A Clarification of Government Neutrality and Discrimination
By Dr. Niclas Berggren

This brief note intends to clarify what it means to say that the government is neutral with regard to the behavior of citizens and what it means to say that the government is discriminatory. As such, this is a mere logical exposition which does not entail any normative evaluation.

It should be noted that this discussion merely concerns neutrality in a certain respect, viz., neutrality with regard to the distribution of access to a given right between different groups of individuals. (By "group" is meant a number of individuals who have a certain defining characteristic, relevant to the gaining of access to some right, in common and may consist of only one individual.) Hence, the issue is not directly one of whether the government should value a certain phenomenon per se, but one of in what way different categories of citizens are treated.
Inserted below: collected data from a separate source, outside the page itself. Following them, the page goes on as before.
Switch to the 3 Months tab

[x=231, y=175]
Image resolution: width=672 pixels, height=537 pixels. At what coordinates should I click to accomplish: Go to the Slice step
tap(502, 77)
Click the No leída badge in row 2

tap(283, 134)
Neutrality, then, can be defined as a state of affairs where the government values and implements no right which, if implemented, would bestow a right on some subset of groups of people not identical to the whole set of groups of people.

We assume that the government in question is able to implement any set of rights it wants, that the term "rights" refers to created, and not "natural", rights, and that a right is a continuous variable being defined by a non-negative number on the real number scale.
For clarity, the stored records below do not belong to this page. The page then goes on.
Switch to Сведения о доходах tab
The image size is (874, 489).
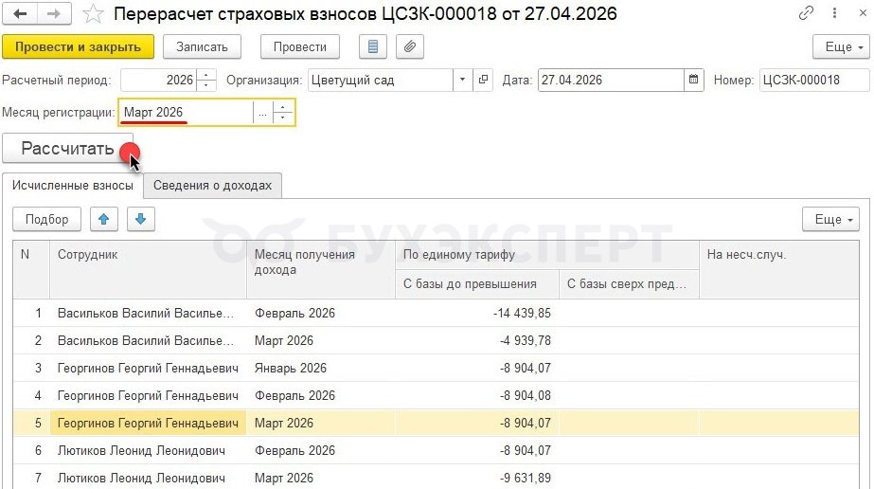point(213,186)
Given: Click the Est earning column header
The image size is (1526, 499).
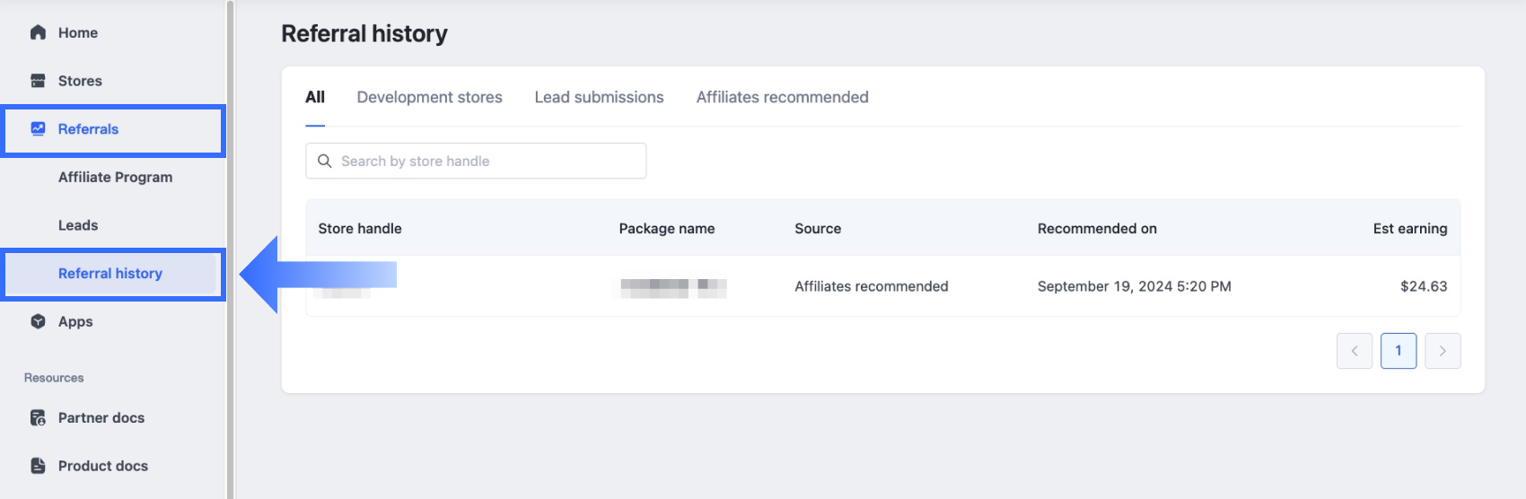Looking at the screenshot, I should pyautogui.click(x=1409, y=229).
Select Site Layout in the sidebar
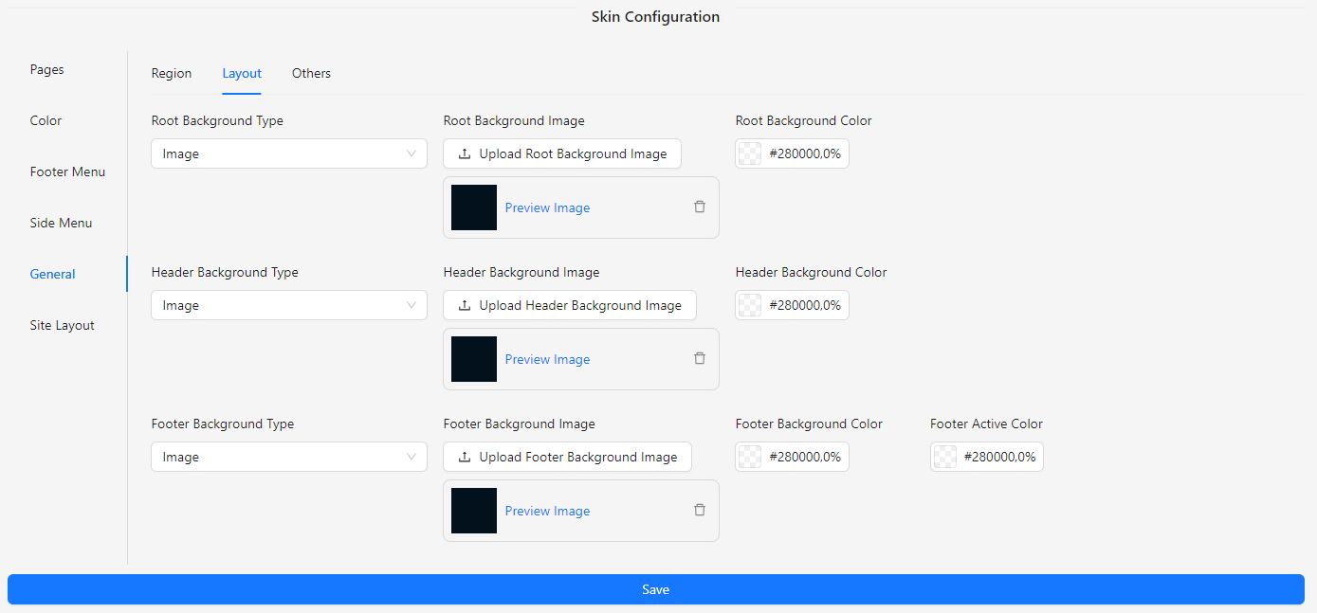The width and height of the screenshot is (1317, 613). coord(63,326)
  • Define first a set of possible (positive or negative) rights x={x1, x2, …, xn}, where xi defines the legal right (and not the usage of it!) for group of people i. The legal right is, in itself, given and, if granted, identical in nature (but not necessarily in scope) for all concerned groups. xi>0 means that group i has access to a given right to some extent.
  • Then define a set of government evaluations of rights x, V(x)={V(x1), V(x2), ..., V(xn)}. V(xi)>0 means that the government values a given right for group i positively.

Consider next the following two cases.

  1. xi=0, i=1, 2, ...,n <-> V(x)=V(x1)=V(x2)=, ...,=V(xn)=0
    In this case, there is no right for any group of citizens. This implies that the government is neutral.
  2. x=x1=x2=, ...,=xn>0 <-> V(x)=V(x1)=V(x2)=, ...,=V(xn)>0
    In this case, there is a (positive or negative) right for all groups, and since each group is authorized to access this right in exactly the same way and to the exact same extent as any other group, if it so desires, the government is neutral.
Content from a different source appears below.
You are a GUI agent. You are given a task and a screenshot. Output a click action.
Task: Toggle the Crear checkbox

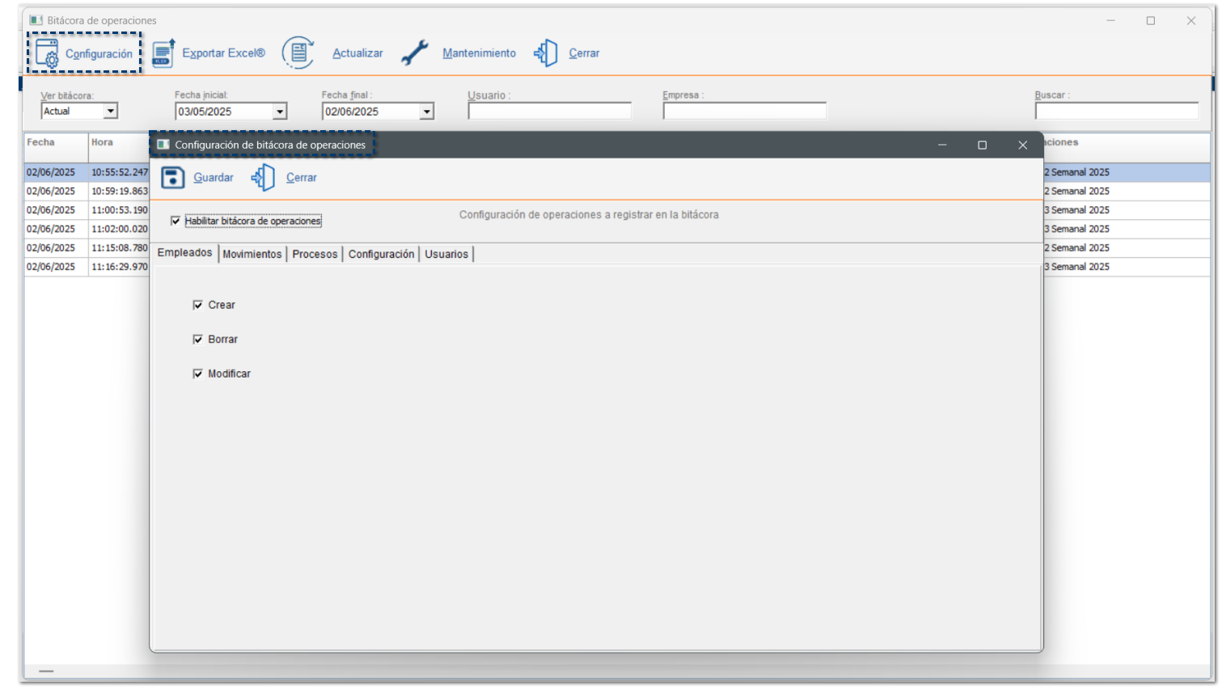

It is clear from above that a government can be neutral with regard to the behavior of citizens in two different ways: (i) by not valuing and not implementing any right for any group; or (ii) by valuing a positive or negative right positively and by implementing it such that each group may access it in an equal fashion. Any other setting than the one described in the two cases implies that the government is not neutral, in the sense discussed here.

As pointed out in the second paragraph, there is another sense in which a government can be said to be neutral, which corresponds only to the first of the two cases outlined above. But, I argue, this is a thoroughly uninteresting sense in a discussion of neutrality, since neutrality in that setting holds if and only if anarchy prevails: any government right is a violation of neutrality. I agree that on this particular definition of neutrality, the second case above entails non-neutrality, but since I discuss the distribution of access to a given right, the second case, along with the first, define government neutrality.

Furthermore, the term discrimination can be defined fruitfully by means of the analytical apparatus developed above, in the following manner:

Non-neutrality <- Discrimination <-> No factual basis for non-neutrality (i.e., the exemption of at least one group of people without a factual basis)

In other words, non-neutrality does not necessarily imply that there is discrimination (although discrimination implies that there is non-neutrality). Rather, discrimination is defined as non-neutrality without a factual basis or invalid non-neutrality. Note first that "without a factual basis" and "invalid" are normative assessments which, as such, cannot be subjected to truth claims (as I explain in my essay On the Nature of Morality). Hence, the usage of the term "discrimination" necessarily entails a subjective evaluation. Note also that this reasoning only concerns implemented rights, i.e., x and not V(x).